Die musikalischen Highlights aus dem März 2024

Der März dieses Jahres war voller schöner Musik-Neuveröffentlichungen. Wir haben in diesem Beitrag fünf der interessantesten herausgepickt. Und zwar:

1.) Norah Jones: Die Tochter von Sitar-Koryphäe Ravi Shankar veröffentlicht mit „Visions“ ein illustres Cross-Over-Album auf dem renommierten Label Blue Note.

2.) Mit Marry Waterson & Adrian Crowly treffen sich eine formidable britische Sängerin und ein patenter irischer Singer-Songwriter im folkigen Album „Cuckoo Storm“.

3.) Midnight-Oil-Sänger Peter Garrett ölt mit „The True North“ herrlich die Down-Under-Indie-Rock-Szene.

4.) Oisin Leech fährt mit feinen Irish-Folk-Songs hinaus auf die tief schillernde „Cold Sea“ – ein chilliger Ausflug zur inneren Einkehr.

5.) Deep Purple feiern den 50. Geburtstag ihres Mega-Krachers „Machine Head“ als opulente „Super Deluxe Edition“ – hier steigt ein unerhört beißender, heiliger „Smoke“ auf, sogar mit Dolby-Atmos-Mixes!

Die musikalischen Highlights aus dem März 2024

Wir starten mit Norah Jones, die am 30. März Geburtstag feiert. Mit ihren 45 Jahren hat die Tochter des indischen Sitar-Stars Ravi Shankar und Schwester von Sitar-Virtuosin Anoushka Shankar nicht nur Jazz, sondern auch Crossover im Blut. Ihr Debüt „Come Away With Me“ von 2002 begeisterte vor allem Jazz-/Lounge- und R&B-Fans. Ihre samtig-zarte Stimme, gechillte Arrangements und ein Händchen für finessenreiche Arrangements überzeugen auch aktuell – mit stilistischen Neuerungen.

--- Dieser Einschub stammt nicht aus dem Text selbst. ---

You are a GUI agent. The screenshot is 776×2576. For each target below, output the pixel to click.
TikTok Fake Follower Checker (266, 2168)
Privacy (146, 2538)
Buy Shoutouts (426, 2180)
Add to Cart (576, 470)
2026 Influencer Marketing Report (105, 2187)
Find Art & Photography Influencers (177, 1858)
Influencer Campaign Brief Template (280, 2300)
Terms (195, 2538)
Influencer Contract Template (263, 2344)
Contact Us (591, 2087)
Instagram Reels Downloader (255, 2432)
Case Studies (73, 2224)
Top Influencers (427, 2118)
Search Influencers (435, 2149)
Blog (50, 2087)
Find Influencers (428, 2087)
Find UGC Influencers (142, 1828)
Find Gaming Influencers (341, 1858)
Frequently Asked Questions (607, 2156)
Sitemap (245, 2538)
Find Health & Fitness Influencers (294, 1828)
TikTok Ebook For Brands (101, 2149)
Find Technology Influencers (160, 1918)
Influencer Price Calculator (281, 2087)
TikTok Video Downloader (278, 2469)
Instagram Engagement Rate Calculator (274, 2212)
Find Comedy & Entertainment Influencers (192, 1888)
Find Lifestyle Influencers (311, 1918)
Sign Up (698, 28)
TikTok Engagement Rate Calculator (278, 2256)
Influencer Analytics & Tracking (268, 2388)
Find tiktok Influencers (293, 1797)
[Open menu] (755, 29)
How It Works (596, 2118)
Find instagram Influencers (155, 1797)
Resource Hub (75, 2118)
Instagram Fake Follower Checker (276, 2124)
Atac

Die neunfache Grammy-Preisträgerin, Sängerin, Songwriterin und Pianistin machte für ihr neuntes Album gemeinsame Sache mit Produzent und Multiinstrumentalist Leon Michels. Der Plattenmanager, Songwriter plus Chef des Soul-Projekts El Michels Affair arbeitete bereits auf Norahs Weihnachtsalbum „I Dream Of Christmas“ prima mit ihr zusammen.

Norah Jones Cover
Norah Jones „Visions“ erscheint bei Blue Note als CD, LP, SACD sowie als Stream oder Download z.B. bei qobuz.com

Hier lieferte der US-Amerikaner nicht nur mit Bass, Gitarre und Klavier Support, sondern auch an Schlagzeug, Bass und Saxofon. So entstanden flüssig fließende Sound- und Klangsequenzen, auch im psychodelischen Ambiente, pastellig, warmherzig und klug in Szene gesetzt. Norahs Stimme vollzieht diese neuen stilistischen Ausflüge facettenreich und teils auch experimentell souverän mit. Das mäandert aber auch mal in sahnigen Soul-Pop, Stücke wie „All This Time“ sonnen sich zudem an der musikalischen Westcoast, „Queen Of The Sea“ schwärmt mit einem Hauch Country aus den Lautsprechern. „Alone With My Thoughts“ wiederum hebt ihre Stimme sanft in eine Vokal-Jazz-Ballade. Schöne Aussichten also für „Visions“.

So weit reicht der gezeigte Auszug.